— Exercise materials —
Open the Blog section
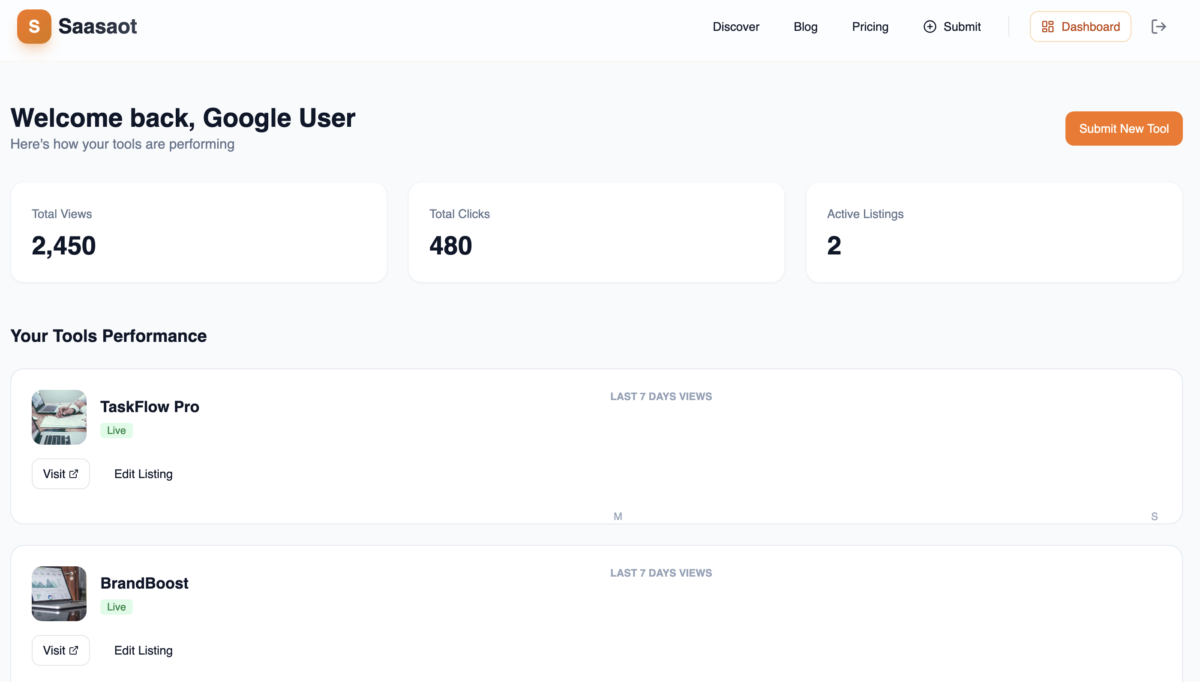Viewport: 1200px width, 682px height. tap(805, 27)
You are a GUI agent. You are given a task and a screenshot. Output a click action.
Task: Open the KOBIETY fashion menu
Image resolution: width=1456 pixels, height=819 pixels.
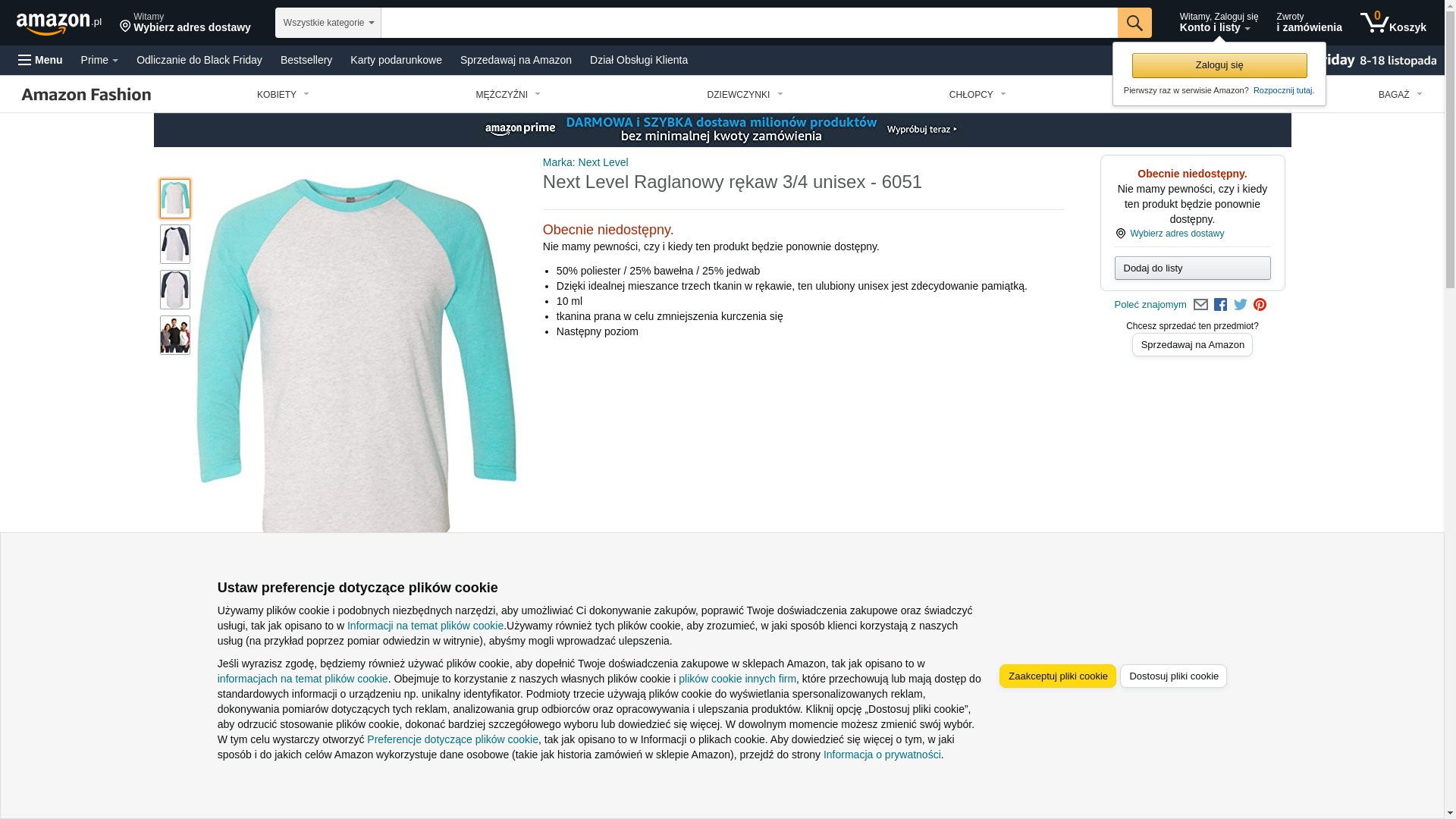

— Exercise task —
Write out the data above word for word, omitting the pictures.

— The solution —
Open the Blog section
Viewport: 1200px width, 682px height. tap(805, 27)
You are a GUI agent. You are given a task and a screenshot. Output a click action.
Task: Open the KOBIETY fashion menu
Image resolution: width=1456 pixels, height=819 pixels.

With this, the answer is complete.